## Verilen Görev 1
Hayat sıfatını anlatan metne göre aşağıdaki soruları cevaplayın.
(a) Canlıların tümünün diriliği neyin bir yansımasıdır?
(b) Alıntılanan ayet hangi sure ve ayet numarasıyla gösterilmiştir?
(c) Metinde Cenâb-ı Hak'ın hayatı nasıl nitelendirilmiştir?
## Verilen Görev 2
Hayat sıfatını anlatan metinden "Yukarıda beliritildiği üzere, Cenâb-ı" ile "zâtında zâtının aynıdır." arasındaki bölümü, bu ifadeler de dâhil olmak üzere aynen alıntılayın.

## Sayfa
Canlıların tümünün diriliği Allah Teâlâ’nın hayat sıfatının bir yansımasıdır. Bu sıfat yansığı müddetçe mahlukât “Hayy” dır, yani canlıdır, diridir; yansıma kesilince “hayat” biter, yani ölürler:

“ O, hem hayatı veren (dirilten) hem de öldürendir. (Mümin suresi, 68)

 

Yukarıda beliritildiği üzere, Cenâb-ı Hak (Hayy) dır, ama bir hayat sıfatı ile (Hayy) olmuş değildir, O’nun hayatı zâtidir, o itibarla hayat sıfatı O’nun zâtında zâtının aynıdır.

Hedeflerin nerede göründüğünü gösteren kayıtlar:
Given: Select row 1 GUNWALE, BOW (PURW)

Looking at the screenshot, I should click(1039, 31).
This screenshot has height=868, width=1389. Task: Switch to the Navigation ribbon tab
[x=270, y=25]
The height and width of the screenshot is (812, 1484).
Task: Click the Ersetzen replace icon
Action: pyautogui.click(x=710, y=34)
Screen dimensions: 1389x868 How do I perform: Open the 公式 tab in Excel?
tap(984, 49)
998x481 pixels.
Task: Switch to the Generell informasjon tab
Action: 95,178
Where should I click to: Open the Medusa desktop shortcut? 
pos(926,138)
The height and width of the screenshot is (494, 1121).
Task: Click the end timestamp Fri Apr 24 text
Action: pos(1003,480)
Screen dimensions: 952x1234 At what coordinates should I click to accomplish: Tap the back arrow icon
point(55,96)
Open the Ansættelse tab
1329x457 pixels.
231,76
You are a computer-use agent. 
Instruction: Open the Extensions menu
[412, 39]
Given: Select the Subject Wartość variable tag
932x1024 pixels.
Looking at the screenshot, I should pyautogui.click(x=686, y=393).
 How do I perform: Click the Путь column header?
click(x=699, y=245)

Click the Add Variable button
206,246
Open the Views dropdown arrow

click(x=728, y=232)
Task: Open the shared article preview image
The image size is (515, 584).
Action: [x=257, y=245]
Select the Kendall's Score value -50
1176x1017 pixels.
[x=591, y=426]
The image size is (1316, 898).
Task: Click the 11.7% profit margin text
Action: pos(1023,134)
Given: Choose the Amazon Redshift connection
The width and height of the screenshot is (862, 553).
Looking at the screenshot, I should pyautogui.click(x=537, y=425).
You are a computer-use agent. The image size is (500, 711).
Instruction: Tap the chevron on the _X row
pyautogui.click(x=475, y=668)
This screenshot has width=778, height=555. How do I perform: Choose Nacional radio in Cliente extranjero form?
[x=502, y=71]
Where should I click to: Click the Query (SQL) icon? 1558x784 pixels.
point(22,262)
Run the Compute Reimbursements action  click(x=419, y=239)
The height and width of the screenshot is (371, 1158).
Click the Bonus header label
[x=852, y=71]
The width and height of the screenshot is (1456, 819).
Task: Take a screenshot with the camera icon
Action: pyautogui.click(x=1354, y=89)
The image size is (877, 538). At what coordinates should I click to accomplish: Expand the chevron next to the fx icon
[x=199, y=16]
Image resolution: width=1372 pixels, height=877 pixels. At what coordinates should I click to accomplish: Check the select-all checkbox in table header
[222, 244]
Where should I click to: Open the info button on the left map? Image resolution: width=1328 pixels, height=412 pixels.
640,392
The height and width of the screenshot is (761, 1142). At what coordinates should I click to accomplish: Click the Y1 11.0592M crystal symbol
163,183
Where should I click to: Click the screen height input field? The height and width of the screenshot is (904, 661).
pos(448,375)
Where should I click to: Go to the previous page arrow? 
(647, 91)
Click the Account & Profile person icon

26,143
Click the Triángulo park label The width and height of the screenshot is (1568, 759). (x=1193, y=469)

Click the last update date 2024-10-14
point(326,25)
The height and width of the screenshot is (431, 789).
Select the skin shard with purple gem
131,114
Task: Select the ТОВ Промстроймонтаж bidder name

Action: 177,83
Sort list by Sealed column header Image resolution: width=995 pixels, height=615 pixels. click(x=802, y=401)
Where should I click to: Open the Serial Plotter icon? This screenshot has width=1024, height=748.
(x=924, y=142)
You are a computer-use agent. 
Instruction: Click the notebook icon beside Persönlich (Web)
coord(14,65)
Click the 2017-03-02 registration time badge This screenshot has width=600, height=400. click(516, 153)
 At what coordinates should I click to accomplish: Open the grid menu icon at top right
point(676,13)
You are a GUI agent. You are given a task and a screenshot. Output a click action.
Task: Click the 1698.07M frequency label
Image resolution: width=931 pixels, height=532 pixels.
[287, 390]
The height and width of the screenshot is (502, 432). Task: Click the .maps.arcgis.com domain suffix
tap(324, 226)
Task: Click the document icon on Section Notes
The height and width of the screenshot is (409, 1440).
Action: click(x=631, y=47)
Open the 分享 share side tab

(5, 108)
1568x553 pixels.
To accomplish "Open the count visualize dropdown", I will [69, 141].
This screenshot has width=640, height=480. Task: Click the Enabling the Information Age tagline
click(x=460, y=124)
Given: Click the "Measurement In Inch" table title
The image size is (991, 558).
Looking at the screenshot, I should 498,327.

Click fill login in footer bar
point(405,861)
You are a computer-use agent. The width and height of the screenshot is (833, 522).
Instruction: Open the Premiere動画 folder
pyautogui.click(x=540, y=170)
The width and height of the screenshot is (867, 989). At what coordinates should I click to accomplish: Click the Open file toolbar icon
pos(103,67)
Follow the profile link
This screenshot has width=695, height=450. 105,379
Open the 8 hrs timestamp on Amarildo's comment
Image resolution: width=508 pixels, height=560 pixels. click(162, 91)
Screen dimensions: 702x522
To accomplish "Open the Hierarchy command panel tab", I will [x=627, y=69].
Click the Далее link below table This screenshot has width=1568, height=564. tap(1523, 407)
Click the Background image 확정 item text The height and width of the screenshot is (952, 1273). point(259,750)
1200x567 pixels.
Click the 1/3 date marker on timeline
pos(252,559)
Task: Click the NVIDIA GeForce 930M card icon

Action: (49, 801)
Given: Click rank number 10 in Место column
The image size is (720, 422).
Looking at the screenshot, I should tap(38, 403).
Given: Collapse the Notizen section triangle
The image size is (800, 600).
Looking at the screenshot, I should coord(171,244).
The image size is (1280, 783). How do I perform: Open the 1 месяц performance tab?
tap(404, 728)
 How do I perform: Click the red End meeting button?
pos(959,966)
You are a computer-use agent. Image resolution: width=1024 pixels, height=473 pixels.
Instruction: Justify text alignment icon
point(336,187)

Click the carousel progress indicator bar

## Yazılı Cevap 1
(a) Allah Teâlâ'nın hayat sıfatının bir yansımasıdır.
(b) Mümin suresi, 68.
(c) Zâtidir.

## Yazılı Cevap 2
Yukarıda beliritildiği üzere, Cenâb-ı Hak (Hayy) dır, ama bir hayat sıfatı ile (Hayy) olmuş değildir, O’nun hayatı zâtidir, o itibarla hayat sıfatı O’nun zâtında zâtının aynıdır.